On 28 December 2018, nine Buddhist organisations from Malaysia jointly issued a public statement, declaring that Lu's Guan Yin Citta belief was not orthodox Buddhist teaching, and cautioned the public to avoid attending Lu's religious events. The nine organisations were Malaysian Buddhist Association, Young Buddhist Association Of Malaysia / YBAM ATC, Buddhist Missionary Society Malaysia, Buddhist Maha Vihara Malaysia, Theravada Buddhist Council of Malaysia, Vajrayana Buddhist Council of Malaysia, Buddha's Light International Association in Malaysia, and Malaysian Buddhist Kulapati Association. In the joint declaration, the organisations point that Lu's claim to his ability to conduct totem and tarot reading, to foresee a person's previous and future lives, and being able to directly communicate with Guan Yin Bodhisattva did not fall in line with mainstream Buddhist ideology. Additionally, the joint statement also declared that practice of tracking mantra counts using "little house" and burning it, plus the actions of promoting a cult of personality for Lu are also not part of Buddhist practice.

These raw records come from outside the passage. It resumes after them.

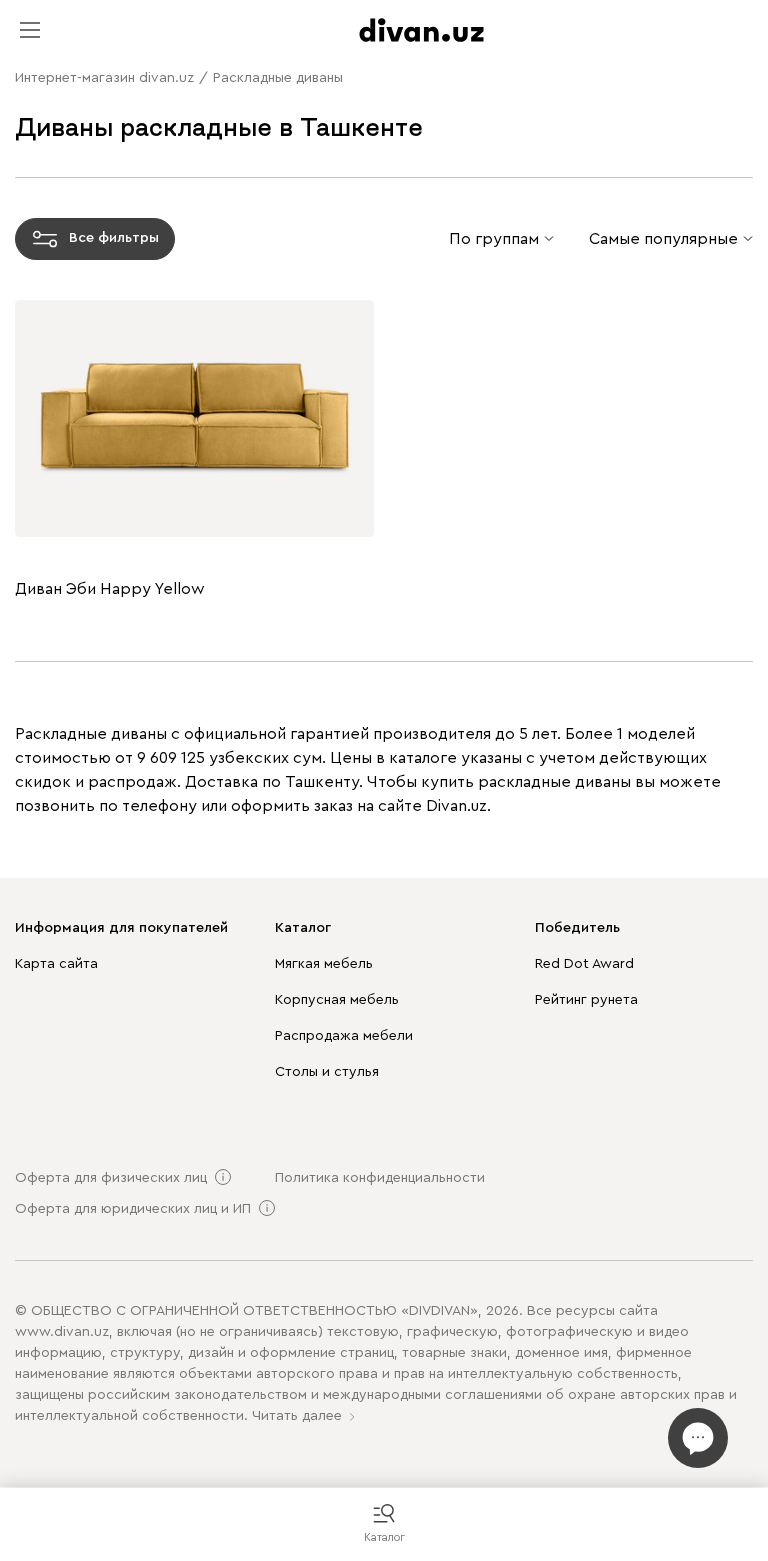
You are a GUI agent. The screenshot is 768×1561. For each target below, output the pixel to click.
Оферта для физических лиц (111, 1178)
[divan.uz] (421, 30)
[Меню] (30, 30)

=== The Hong Kong Buddhist Association's reaction ===
On 30 June 2016, the Hong Kong Buddhist Association published a statement on its official website revealing that Guan Yin Citta Dharma Door does not fall in line with orthodox Buddhist doctrines, adding that the movement did not accurately cite or contradicted sutra texts to quantify their claims, and that the Guan Yin Citta Dharma Door added many of Lu's own interpretations to the sutra texts that had not existed before. The association also declared their stance is in line with Buddhist associations from Malaysia and China, who also discredited Guan Yin Citta.

Both Guan Yin Citta Dharma Door's headquarters in Australia and its overseas branches issued statements at various times refuting these allegations.